Well, it makes sense if you went into crafting the bill with an agenda to kill off private insurance to force a national move to single payer, government-run health care. And we know from his own words that President Obama believed in that agenda, at least at one time. Democrats now say that this isn’t a glitch at all.

[…]

And it makes sense, if your aim is to get millions more Americans dependent on government services.

Mission accomplished? Let’s hope 2012 leads to the answer being a big fat “hell no” on that one.

God bless Texas

**Posted by Phineas

…for telling the federal government to take their incandescent light-bulb ban and shove it:

Texas could soon be in a position to turn the lights off on a federal plan to phase out certain light bulbs.

State lawmakers have passed a bill that allows Texans to skirt federal efforts to promote more efficient light bulbs, which ultimately pushes the swirled, compact fluorescent bulbs over the 100-watt incandescent bulbs many grew up with.

The measure, sent to Gov. Rick Perry for consideration, lets any incandescent light bulb manufactured in Texas – and sold in that state – avoid the authority of the federal government or the repeal of the 2007 energy independence act that starts phasing out some incandescent light bulbs next year.

“Let there be light,” state Rep. George Lavender, R-Texarkana, wrote on Facebook after the bill passed. “It will allow the continued manufacture and sale of incandescent light bulbs in Texas, even after the federal ban goes into effect. … It’s a good day for Texas.”

The Natural Resources Defense Council, a New York-based environmental group, is calling on Perry to veto the bill.

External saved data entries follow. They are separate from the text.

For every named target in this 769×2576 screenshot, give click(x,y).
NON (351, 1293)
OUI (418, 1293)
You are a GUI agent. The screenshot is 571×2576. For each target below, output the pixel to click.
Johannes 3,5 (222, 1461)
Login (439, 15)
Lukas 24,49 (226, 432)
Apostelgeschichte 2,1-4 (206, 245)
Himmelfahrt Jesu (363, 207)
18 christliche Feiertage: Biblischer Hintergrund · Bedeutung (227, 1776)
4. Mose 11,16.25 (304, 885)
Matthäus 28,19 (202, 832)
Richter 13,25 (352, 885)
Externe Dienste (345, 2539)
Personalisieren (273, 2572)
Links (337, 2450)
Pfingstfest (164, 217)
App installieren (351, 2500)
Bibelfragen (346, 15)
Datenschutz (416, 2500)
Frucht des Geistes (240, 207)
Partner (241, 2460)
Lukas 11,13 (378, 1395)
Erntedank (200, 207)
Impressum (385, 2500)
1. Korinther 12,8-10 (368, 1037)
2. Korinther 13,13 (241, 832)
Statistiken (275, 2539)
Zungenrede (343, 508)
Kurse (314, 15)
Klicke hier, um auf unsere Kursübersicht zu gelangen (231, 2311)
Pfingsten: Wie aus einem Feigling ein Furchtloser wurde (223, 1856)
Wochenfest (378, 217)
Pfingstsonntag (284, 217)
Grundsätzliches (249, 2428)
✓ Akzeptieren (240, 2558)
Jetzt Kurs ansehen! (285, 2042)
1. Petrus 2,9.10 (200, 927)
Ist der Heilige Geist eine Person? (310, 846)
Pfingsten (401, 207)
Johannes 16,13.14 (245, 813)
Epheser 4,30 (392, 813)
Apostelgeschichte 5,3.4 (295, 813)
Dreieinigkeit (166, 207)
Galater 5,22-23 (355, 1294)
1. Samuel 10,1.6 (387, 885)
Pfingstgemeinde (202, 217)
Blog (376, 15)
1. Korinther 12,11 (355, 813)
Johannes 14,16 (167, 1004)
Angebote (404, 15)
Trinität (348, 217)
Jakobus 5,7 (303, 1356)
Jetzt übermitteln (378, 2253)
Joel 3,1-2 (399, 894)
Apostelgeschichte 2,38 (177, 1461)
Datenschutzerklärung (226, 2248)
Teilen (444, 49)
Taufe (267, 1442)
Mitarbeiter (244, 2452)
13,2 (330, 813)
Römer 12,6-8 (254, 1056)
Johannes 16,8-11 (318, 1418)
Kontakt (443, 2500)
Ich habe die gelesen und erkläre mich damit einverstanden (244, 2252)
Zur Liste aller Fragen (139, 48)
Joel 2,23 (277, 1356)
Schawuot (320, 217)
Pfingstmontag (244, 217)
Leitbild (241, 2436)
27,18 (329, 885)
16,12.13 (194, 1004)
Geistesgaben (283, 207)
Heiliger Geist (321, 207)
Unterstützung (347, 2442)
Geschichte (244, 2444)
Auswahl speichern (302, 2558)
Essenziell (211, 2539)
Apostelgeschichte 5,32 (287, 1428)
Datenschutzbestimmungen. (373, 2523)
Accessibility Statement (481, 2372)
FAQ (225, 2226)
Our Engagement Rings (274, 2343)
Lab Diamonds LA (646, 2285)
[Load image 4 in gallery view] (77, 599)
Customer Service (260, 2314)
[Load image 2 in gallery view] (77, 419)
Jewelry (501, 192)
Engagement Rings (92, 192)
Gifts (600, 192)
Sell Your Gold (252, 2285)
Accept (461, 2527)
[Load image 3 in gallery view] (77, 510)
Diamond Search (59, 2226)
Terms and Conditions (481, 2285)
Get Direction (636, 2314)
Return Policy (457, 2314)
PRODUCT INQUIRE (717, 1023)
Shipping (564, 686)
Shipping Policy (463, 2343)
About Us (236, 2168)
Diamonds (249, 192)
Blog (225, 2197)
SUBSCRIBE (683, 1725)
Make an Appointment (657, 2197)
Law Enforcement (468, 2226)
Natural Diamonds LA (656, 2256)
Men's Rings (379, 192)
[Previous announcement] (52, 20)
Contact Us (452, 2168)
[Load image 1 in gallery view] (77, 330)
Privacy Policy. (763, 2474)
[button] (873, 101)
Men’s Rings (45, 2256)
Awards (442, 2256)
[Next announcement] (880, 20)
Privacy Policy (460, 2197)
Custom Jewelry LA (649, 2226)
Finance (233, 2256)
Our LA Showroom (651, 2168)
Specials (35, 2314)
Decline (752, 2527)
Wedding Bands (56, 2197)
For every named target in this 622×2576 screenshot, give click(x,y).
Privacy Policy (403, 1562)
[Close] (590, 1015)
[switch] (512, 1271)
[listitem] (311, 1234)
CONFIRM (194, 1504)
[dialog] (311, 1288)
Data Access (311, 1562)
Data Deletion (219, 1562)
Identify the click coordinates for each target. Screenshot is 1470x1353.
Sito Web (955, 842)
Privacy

I suspect Perry will sign the bill, since it would be popular given the increasingly “small l” libertarian mood of the country these days, and those folks would be Perry’s core audience in a presidential run. The article goes on to quote an NRDC spokesman arguing that the bill cannot be implemented in a practical manner (What? They can’t build a light bulb plant in Texas?) and that it wouldn’t be in the “best interests” of Texans.

How… patronizing and condescending. We can’t let people decide for themselves what kind of lighting is best, after all. That’s better left to bureaucrats and panels of experts. That’s the “progressive way.”

To which I reply, “go Texas!”

Anyway, this law poses interesting constitutional issues, and I fully expect it to wind up in the courts. There’s the much-abused Commerce Clause, which has been stretched into near-meaninglessness to allow Washington to do whatever it wants. If the federal Energy Independence and Security Act of 2007 rests even in part on regulating interstate commerce (i.e., because the bulbs are manufactured in one state and shipped to another), then strict constructionists could argue that, since the economic activity (manufacturing and sale) takes place within one state, Congress has no power to regulate it. Under the 10th amendment, therefore, the power to do so is reserved to the states, and Washington can take a hike.

Given the legal history of Commerce Clause interpretation, and especially with horrible precedents such as Wickard v Filburn, I doubt this argument would win, but it sure would be interesting to watch. I will note, however, that a refining of the Commerce Clause to clearly prohibit Congress from regulating intra-state activity is one of the amendments in Professor Randy Barnett’s proposed Bill of Federalism.

Meanwhile, I may be looking at a quick trip to Texas to pick up a case of 100-watts.